═════ Record extracts

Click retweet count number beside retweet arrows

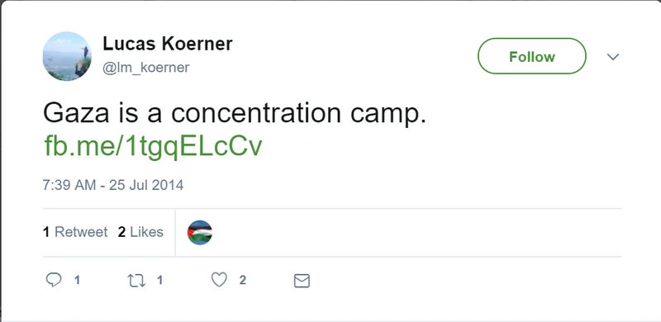pyautogui.click(x=159, y=280)
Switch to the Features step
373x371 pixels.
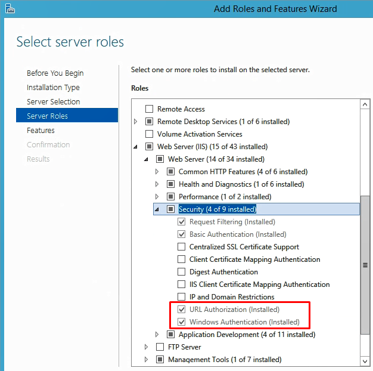click(41, 131)
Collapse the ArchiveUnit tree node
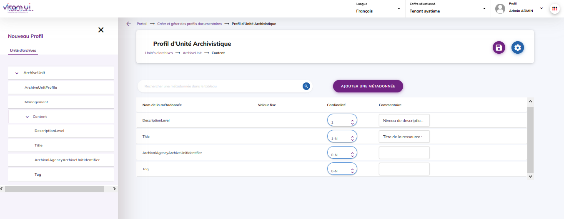The height and width of the screenshot is (219, 564). pyautogui.click(x=17, y=73)
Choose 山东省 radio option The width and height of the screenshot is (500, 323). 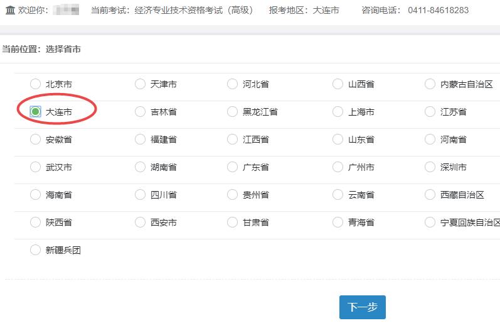click(x=338, y=140)

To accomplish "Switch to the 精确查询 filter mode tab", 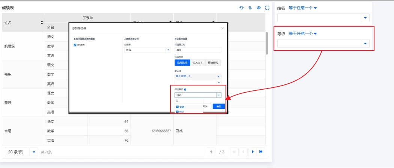I will [213, 63].
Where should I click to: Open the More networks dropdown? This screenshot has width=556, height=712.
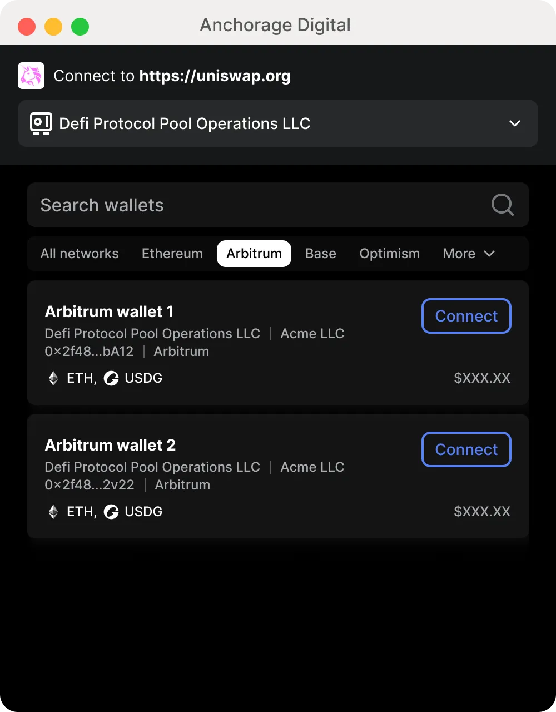tap(469, 254)
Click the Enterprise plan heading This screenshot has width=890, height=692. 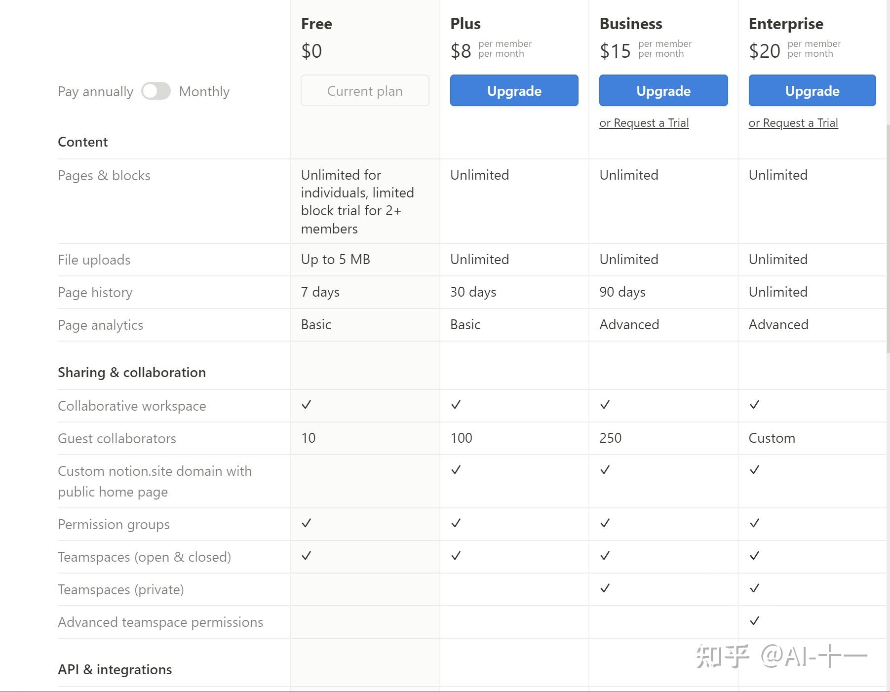pos(786,24)
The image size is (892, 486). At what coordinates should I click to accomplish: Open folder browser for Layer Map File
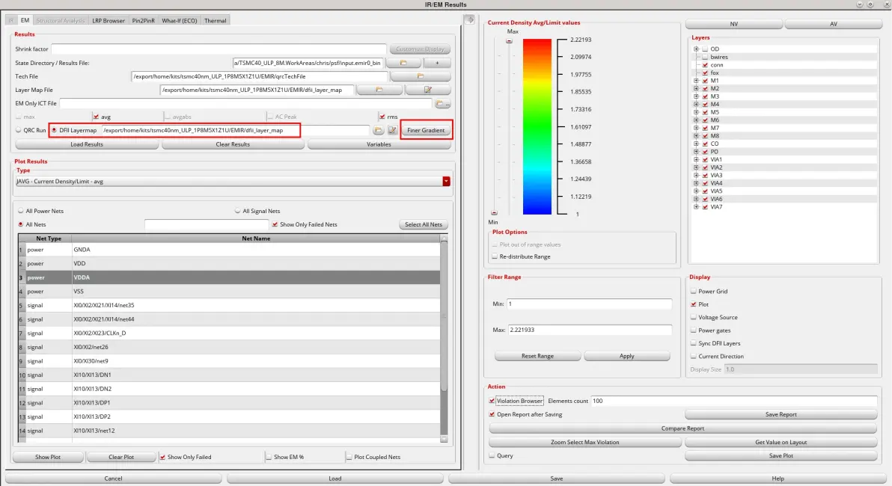[379, 90]
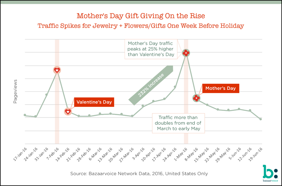Click the flower icon beside Mother's Day label
The height and width of the screenshot is (186, 282).
coord(197,98)
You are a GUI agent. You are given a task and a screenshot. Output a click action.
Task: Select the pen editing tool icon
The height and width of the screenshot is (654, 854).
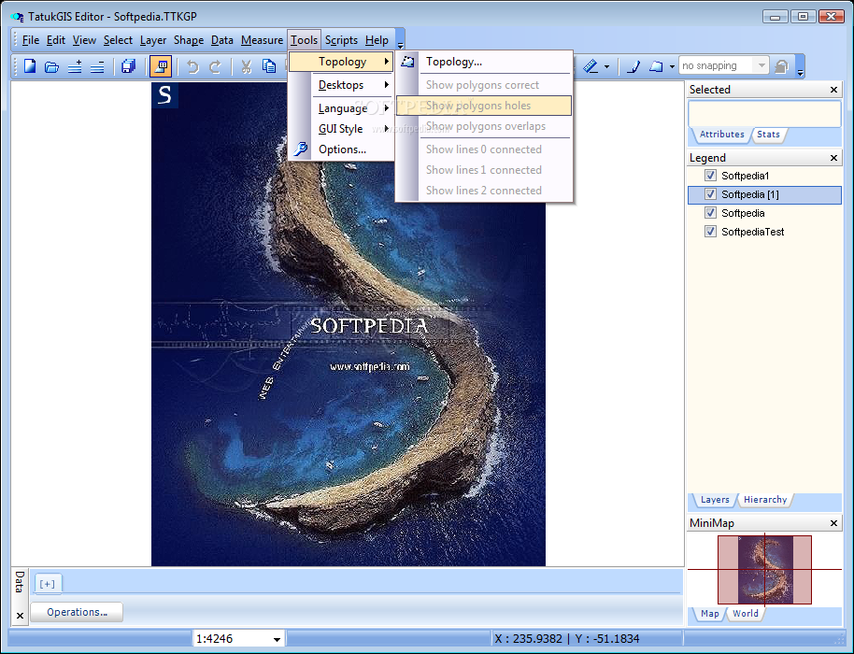tap(633, 66)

══════════

● Task details: Every line from the one with "The image size" through the end of the records above belongs in the answer, copied exactly; no picture does.

● Reply to the exercise:
The image size is (892, 486). At what coordinates should I click to accomplish: Open folder browser for Layer Map File
[379, 90]
Click the flower icon beside Mother's Day label
The height and width of the screenshot is (186, 282).
coord(197,98)
You are a GUI agent. You are given a task and a screenshot. Output a click action.
Task: Select the pen editing tool icon
The height and width of the screenshot is (654, 854).
tap(633, 66)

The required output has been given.